It will be interesting to see how this changes SEO. It may mean content is king after all.
For info, this is the link to the original "Combating Web Spam with Trustrank" report
I believe that the significant thing is that Trustrank recognises that manual intervention is necessary. In their case this is to determine the seed sites, but it has been apparent for the last three or four years that manual intervention will eventually be required to clean up the results. It's now a question of when not if.
One thing I am not sure about is ...
|While human experts can identify spam, it is too expensive to manually evaluate a large number of pages. |
I have always believed that a small team from the each of the main SEs working full time on this could make a huge impact. If an instant lifetime ban was imposed on sites that were in blatant contravention of their guidelines the spammers would soon realise that this was too risky to be a good business model.
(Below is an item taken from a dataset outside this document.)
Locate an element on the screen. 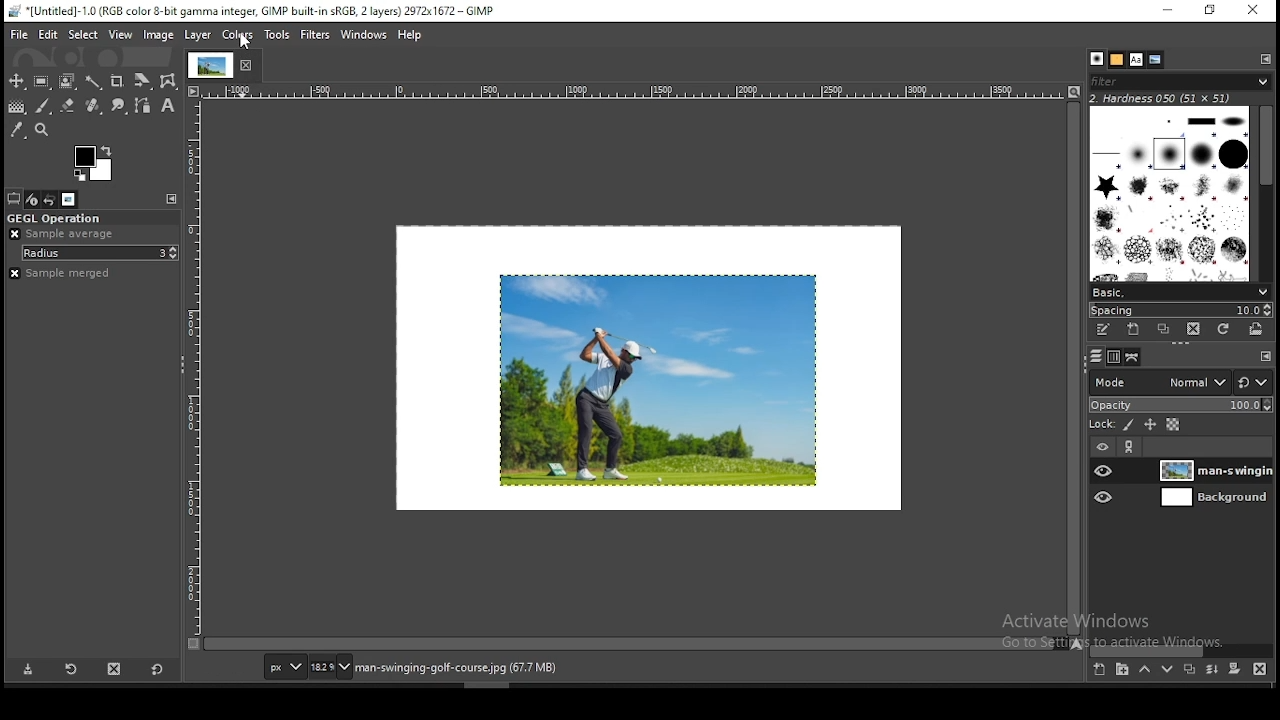 The image size is (1280, 720). channels is located at coordinates (1113, 359).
The algorithm, that Google used the last years, is already closer to the TrustRank algorithm than to the original PageRank algorithm.
|If an instant lifetime ban was imposed on sites that were in blatant contravention of their guidelines the spammers would soon realise that this was too risky to be a good business model |
Unfortunately there's no risk in getting banned because they don't lose anything. What is needed is a way of stopping them making money in the first place - that would make the business model more risky. The sandbox effect has gone some way to do this, but it's not like spammers are gonna just turn round and say "gosh darnit" and walk away! ;) They learn and adapt too! :)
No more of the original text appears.